Oxford Biomedica says study of ProSavin Parkinson’s treatment progressing well

Gene therapy group Oxford Biomedica PLC (AIM: OXB) said the Phase I/II study of its novel gene therapy, ProSavin, for the treatment of Parkinson's disease is progressing well.

Patients treated at the first dose level have maintained their improvement in motor function for one year, with an average improvement of 29 percent. Analogous investigator assessments of patients in the second cohort treated at a higher dose level have achieved similar benefit at three months, and the first patient to reach their six-month assessment has demonstrated further improvement.
The independent data monitoring committee supported Oxford BioMedica's proposal to proceed to a third dose level incorporating the company's new administration technology.

The ongoing Phase I/II study is designed to evaluate the safety and efficacy of ProSavin in patients with mid-stage Parkinson's disease who are experiencing reduced benefit on L-DOPA 'equivalent' therapy.

ProSavin is administered directly into the striatum of the brain using a well established surgical technique. The first stage of the study is a dose escalation in cohorts of three patients at each dose level and, to date, six patients have been treated.

ProSavin has been safe and well tolerated in all patients, with no serious adverse events and no evidence of immunotoxicity. All patients have reduced or maintained their PD medication relative to baseline.
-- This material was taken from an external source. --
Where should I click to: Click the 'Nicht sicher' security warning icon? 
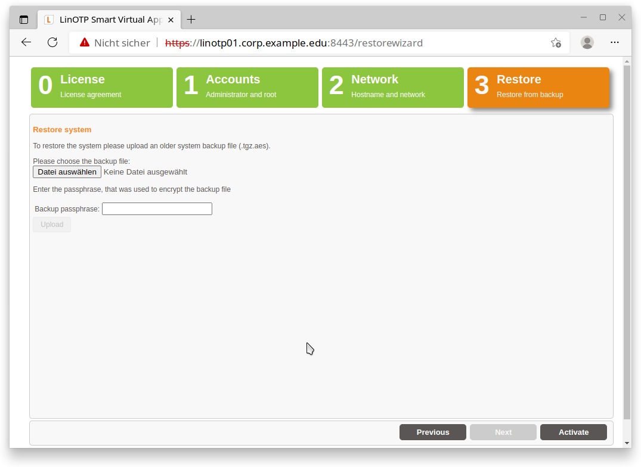[x=85, y=43]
The monitoring committee supports the company's proposal to proceed directly to a third dose level that is five-fold higher than the first dose level. Oxford Biomedica will incorporate its new delivery technology for the administration of the 5x dose level of ProSavin.

The new technique reduces the surgical time, facilitates higher dosing and has the potential to provide better reproducibility as study centres expand and thus accelerate clinical development timelines. A protocol amendment for the new technology is being prepared, which it plans to submit to French healthcare regulatory agency, AFSSAPS, before the end of the third quarter of 2009.